How to Monitor Applications in Kubernetes?

Junior Level

Simple Definition

Monitoring in Kubernetes is the practice of collecting, storing, and analyzing data about the state of the cluster, containers, and applications. Monitoring answers three questions: “What is happening?”, “Why did it happen?” and “How to prevent it?”

Analogy

Monitoring is like a car dashboard. The speedometer shows speed (CPU usage), the temperature gauge — overheating (memory usage), the CHECK ENGINE light — something is broken (error rate). Without a dashboard, you’re driving blind.

Example: Installing Prometheus Stack (Helm)

# Add repository
helm repo add prometheus-community https://prometheus-community.github.io/helm-charts
helm repo update

# Install kube-prometheus-stack
helm install monitoring prometheus-community/kube-prometheus-stack \
  --namespace monitoring --create-namespace

Example: Spring Boot Actuator + Micrometer

<!-- pom.xml -->
<dependency>
    <groupId>org.springframework.boot</groupId>
    <artifactId>spring-boot-starter-actuator</artifactId>
</dependency>
<dependency>
    <groupId>io.micrometer</groupId>
    <artifactId>micrometer-registry-prometheus</artifactId>
</dependency>

# application.yml
management:
  endpoints:
    web:
      exposure:
        include: health,info,prometheus
  metrics:
    export:
      prometheus:
        enabled: true

kubectl Example

# Open Grafana dashboard
kubectl port-forward svc/monitoring-grafana 3000:80 -n monitoring
# http://localhost:3000 (admin/prom-operator)

# Open Prometheus UI
kubectl port-forward svc/monitoring-prometheus 9090:9090 -n monitoring

# List monitoring Pods
kubectl get pods -n monitoring
# prometheus-monitoring-0
# grafana-xxxxx
# alertmanager-monitoring-0

When to Use

Always in production — without monitoring you are blind
For tracking CPU, memory, disk, network usage
For error detection and performance degradation
For alerting: SMS/email/Slack when problems occur

Middle Level

How it Works

Monitoring in Kubernetes is built on four components:

Prometheus — time-series database, collects metrics via pull method (polls endpoints every 15-30 seconds)
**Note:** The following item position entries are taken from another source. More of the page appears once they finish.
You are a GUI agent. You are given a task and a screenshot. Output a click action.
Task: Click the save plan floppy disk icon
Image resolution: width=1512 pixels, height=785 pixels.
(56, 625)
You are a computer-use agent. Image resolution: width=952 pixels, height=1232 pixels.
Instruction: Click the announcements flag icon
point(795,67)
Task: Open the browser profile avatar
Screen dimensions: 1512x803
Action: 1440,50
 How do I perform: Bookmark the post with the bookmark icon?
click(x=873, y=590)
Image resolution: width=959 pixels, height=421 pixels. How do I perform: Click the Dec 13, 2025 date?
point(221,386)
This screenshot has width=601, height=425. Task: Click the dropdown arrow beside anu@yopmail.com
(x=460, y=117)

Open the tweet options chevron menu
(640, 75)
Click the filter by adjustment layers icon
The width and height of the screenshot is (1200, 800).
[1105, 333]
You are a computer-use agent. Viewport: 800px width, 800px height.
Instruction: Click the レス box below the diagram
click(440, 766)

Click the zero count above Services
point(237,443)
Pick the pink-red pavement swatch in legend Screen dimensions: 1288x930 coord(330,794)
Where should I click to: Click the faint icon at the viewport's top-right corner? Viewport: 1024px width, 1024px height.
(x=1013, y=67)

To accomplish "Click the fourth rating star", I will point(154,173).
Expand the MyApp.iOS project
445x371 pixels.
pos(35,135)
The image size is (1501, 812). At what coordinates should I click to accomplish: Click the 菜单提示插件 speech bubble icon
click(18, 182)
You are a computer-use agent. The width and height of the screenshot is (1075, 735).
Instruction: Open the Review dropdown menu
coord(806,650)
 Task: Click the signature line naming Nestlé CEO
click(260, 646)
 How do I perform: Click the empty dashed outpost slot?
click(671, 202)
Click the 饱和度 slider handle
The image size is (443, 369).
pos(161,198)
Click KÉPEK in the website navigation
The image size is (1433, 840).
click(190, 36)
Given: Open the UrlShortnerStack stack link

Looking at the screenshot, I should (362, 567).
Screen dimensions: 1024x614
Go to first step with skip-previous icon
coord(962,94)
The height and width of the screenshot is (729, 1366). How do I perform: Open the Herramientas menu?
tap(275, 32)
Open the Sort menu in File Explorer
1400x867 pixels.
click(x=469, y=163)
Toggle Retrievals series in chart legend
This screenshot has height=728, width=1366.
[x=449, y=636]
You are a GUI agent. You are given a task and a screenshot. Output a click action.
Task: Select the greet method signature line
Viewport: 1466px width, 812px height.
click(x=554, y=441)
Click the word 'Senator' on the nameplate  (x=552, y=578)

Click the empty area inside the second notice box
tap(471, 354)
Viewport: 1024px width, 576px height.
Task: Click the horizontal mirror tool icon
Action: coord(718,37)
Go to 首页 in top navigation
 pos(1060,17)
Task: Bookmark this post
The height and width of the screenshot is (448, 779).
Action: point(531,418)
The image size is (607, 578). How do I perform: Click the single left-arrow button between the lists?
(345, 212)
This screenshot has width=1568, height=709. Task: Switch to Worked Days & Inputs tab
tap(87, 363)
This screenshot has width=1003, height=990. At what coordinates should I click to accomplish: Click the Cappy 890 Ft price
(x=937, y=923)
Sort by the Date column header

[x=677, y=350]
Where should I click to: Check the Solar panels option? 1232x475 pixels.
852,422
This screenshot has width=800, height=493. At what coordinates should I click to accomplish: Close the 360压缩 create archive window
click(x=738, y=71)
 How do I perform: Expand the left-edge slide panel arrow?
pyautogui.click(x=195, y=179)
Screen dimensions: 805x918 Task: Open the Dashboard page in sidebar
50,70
Prometheus – de facto standard for monitoring in K8s. Pull model: Prometheus scrapes metrics from Pods via HTTP endpoint (/metrics).

Node Exporter — DaemonSet on each node, collects OS metrics (CPU, RAM, disk, network)

cAdvisor — built into kubelet, collects container metrics (CPU, memory, network per container)

kube-state-metrics — Deployment, generates metrics about K8s objects (Pod status, Deployment replicas, PVC usage)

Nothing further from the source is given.